Possibly — published 2026 research suggests semaglutide reduces nicotine cravings and consumption through central reward-circuit modulation, but no Phase 3 trials of semaglutide specifically for vaping cessation have been published. The strongest case is in users already on Ozempic or Wegovy for diabetes or obesity, where the cessation effect becomes a side benefit. Off-label use specifically for vaping cessation is uncommon because the evidence base isn’t yet at the level supporting broad recommendation.

What GLP-1 is best for quitting smoking or vaping?

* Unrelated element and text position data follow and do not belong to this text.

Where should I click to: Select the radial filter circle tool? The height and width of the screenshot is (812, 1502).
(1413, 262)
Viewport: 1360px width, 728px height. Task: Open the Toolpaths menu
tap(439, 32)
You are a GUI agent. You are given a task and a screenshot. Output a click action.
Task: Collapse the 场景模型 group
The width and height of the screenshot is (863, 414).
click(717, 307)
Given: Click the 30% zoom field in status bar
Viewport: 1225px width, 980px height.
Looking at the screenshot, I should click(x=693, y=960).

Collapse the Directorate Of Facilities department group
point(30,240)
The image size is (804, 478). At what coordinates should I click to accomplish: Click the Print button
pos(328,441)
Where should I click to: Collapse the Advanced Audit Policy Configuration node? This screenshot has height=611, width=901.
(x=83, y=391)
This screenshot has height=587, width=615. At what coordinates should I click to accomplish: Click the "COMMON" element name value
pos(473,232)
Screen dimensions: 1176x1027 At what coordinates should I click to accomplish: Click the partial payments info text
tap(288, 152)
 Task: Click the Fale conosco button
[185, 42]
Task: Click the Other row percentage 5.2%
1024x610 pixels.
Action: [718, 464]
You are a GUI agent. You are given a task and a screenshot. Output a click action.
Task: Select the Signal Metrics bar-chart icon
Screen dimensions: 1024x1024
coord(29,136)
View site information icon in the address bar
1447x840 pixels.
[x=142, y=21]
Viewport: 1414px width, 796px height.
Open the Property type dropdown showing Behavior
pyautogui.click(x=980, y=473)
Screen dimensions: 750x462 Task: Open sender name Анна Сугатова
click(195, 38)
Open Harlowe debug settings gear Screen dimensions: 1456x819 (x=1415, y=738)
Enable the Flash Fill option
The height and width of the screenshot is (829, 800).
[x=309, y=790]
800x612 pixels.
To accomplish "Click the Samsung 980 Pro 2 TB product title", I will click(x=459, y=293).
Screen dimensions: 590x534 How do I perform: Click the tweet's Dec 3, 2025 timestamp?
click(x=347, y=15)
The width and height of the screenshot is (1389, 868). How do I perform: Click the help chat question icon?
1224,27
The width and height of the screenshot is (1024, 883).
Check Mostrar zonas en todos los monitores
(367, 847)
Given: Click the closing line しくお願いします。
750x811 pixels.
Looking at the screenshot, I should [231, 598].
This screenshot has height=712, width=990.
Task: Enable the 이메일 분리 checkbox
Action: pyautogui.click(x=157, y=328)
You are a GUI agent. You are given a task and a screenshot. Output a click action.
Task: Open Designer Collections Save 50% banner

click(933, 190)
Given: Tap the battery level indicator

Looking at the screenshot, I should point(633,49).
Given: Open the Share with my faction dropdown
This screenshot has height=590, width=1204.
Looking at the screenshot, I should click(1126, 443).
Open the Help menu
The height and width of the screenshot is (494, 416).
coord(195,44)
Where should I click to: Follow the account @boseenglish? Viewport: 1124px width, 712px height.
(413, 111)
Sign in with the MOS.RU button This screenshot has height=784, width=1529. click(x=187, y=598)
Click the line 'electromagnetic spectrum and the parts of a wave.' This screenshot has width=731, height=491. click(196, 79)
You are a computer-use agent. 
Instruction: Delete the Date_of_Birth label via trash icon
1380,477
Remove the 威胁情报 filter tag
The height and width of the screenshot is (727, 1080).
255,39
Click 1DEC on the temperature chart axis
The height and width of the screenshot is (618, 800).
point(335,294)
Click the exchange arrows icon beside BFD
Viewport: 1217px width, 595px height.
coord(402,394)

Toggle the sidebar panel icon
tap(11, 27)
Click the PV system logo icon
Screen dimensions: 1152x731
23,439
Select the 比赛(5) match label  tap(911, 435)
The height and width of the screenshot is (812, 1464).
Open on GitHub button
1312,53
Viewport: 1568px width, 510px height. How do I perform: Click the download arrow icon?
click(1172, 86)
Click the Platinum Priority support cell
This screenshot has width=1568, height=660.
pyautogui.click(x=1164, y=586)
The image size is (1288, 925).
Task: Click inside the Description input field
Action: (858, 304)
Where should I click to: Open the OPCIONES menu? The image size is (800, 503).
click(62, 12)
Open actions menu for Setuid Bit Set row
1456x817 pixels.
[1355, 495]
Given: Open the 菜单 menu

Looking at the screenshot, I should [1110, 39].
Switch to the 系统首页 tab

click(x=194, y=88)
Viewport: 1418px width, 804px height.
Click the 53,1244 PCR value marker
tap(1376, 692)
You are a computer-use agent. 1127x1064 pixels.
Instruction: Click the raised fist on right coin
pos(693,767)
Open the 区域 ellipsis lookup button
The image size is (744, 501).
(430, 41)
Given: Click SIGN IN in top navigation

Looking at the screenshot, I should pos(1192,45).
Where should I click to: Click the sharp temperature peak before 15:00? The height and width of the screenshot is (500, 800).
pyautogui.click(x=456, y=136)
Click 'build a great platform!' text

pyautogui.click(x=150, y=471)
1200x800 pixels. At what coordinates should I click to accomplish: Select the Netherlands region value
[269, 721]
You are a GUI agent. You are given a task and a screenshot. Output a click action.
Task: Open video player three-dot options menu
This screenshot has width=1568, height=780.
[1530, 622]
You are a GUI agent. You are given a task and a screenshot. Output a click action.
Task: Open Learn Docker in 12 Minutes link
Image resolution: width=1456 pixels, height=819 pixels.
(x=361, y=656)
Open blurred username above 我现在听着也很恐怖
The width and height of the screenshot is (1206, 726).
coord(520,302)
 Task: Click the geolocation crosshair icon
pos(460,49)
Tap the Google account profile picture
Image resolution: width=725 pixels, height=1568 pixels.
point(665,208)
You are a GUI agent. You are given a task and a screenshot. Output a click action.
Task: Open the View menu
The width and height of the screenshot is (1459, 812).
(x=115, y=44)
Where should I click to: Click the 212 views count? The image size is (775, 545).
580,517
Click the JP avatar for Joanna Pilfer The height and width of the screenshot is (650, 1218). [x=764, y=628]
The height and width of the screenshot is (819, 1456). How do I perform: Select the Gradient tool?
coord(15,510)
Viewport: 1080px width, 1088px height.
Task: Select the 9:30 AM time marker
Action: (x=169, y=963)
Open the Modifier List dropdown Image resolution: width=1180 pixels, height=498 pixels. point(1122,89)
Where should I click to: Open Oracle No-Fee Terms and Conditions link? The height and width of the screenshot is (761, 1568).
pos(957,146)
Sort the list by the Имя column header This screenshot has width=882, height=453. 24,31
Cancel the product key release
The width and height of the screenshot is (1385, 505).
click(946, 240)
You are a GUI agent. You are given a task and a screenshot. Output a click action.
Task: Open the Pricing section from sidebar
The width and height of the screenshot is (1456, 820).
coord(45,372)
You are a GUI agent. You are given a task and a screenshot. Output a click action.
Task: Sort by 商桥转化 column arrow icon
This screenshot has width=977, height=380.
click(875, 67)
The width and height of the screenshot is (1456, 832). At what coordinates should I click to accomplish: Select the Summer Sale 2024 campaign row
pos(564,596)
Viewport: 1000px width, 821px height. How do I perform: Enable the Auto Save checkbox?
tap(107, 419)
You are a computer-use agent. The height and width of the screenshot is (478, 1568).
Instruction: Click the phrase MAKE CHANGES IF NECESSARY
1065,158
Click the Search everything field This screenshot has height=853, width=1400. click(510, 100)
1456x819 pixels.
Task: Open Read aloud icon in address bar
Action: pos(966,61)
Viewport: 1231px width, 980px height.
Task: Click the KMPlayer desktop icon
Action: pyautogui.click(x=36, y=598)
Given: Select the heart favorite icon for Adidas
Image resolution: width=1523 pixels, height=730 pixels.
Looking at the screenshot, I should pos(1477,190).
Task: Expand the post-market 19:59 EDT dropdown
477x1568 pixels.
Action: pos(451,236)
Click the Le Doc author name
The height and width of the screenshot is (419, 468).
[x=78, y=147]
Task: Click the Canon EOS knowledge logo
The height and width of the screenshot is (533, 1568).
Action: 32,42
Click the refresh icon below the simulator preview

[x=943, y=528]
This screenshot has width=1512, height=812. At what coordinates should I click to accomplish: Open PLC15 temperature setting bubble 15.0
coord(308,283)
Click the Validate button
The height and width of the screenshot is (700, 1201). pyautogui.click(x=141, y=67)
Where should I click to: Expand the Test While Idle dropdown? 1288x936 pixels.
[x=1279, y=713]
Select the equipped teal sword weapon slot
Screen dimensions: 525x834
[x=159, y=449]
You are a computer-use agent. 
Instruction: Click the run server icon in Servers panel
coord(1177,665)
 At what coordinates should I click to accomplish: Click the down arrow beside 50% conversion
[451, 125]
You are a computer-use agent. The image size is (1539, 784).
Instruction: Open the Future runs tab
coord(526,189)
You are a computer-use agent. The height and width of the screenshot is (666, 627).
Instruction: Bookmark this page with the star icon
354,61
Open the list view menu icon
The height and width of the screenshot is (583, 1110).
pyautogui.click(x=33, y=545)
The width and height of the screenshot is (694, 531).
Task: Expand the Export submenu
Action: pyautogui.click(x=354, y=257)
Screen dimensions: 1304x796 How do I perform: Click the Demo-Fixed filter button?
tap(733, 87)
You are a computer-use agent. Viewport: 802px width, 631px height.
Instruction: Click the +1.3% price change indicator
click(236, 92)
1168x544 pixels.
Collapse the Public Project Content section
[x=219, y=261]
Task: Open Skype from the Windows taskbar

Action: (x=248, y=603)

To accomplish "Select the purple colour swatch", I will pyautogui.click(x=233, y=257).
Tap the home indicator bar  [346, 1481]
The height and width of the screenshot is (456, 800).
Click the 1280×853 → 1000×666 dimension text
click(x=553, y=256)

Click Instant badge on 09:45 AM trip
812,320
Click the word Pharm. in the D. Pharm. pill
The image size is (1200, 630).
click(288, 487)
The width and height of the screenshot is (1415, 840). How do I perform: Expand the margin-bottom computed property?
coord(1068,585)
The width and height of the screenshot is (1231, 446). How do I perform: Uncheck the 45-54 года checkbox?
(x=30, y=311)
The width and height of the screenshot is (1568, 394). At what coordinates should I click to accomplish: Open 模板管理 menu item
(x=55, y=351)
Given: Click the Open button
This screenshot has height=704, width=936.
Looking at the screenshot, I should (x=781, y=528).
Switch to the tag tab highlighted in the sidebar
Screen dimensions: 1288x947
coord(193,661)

Semaglutide (Ozempic, Wegovy) is the most-studied option in 2026. Tirzepatide (Mounjaro, Zepbound) is mechanistically promising and being studied actively. Liraglutide has older data. For users with established GLP-1 prescriptions, the right answer is the molecule they’re already on — switching molecules specifically for cessation isn’t supported by current evidence.

Can I take Wegovy and Chantix together?

There’s no published evidence of clinically meaningful interaction between semaglutide and varenicline. They work through different mechanisms and could in principle be combined, but the combination isn’t a standard protocol and the evidence base for added cessation benefit over varenicline alone is not established. Discuss with a prescriber before combining.

How long does it take for Ozempic to reduce nicotine cravings?

Trial data suggests craving effects emerge within 2-4 weeks of starting semaglutide and continue to develop over 8-12 weeks as the dose escalates. The cessation timeline overlaps with the established weight-loss timeline. Don’t expect immediate craving suppression on day 1.

Will insurance cover GLP-1 for quitting vaping?

Almost certainly not in 2026. No GLP-1 is FDA-approved for nicotine cessation, and insurers don’t reimburse for off-label cessation use of these drugs. Coverage exists for diabetes (Ozempic, Mounjaro) and for obesity in many plans (Wegovy, Zepbound) — if the patient meets criteria for one of those primary indications, coverage flows from there and the cessation benefit is a side effect of an already-covered prescription.